Not that Kenwood can complain. Interim results showed a 16 per cent slide in sales and operating profits. Chief executive Colin Gordon, the former Grand Met man who took over in February, argues that the strong pound wiped pounds 1.9m off profits. Given that the currency is actually squeezing export sales - rather than just reducing the value of overseas earnings - this amounts to saying that Kenwood would be fine if only it wasn't doing so badly.

To be fair, Mr Gordon seems to have the right idea. He's farming out basic manufacturing to subcontractors, culling unprofitable lines, and hiking prices for the more popular products. This should have been done five years earlier, but that's hardly his fault.
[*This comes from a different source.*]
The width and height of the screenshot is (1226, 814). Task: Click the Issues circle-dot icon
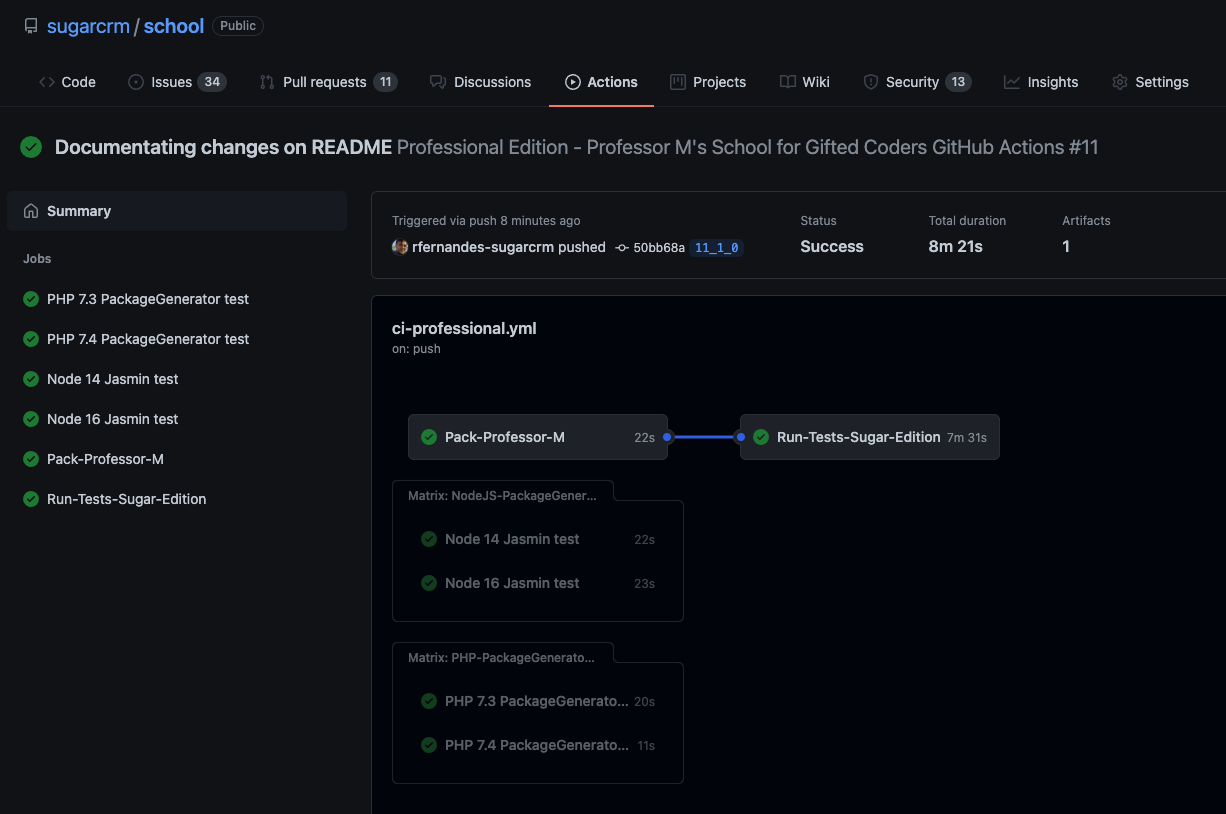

Is this a turning point? Certainly, margins should pick up as cost-cutting and price increases feed through. But any recovery will be slow and painful. Currencies will continue to hurt and Kenwood remains burdened by a pounds 47m mountain of short-term debt. Mizushi, its Italian subsidiary, is being run at breakeven because it is too expensive to close and no one wants to buy it.

Brokers forecast full-year profits for Kenwood of pounds 6m, implying a forward p/e ratio of 12. That leaves the shares looking fairly valued. Shareholders can hang on in the hope that, now the size of its target has halved, Pifco plucks up the courage to mount a hostile bid. But it's hard to see what a predator could do that the current management isn't doing already.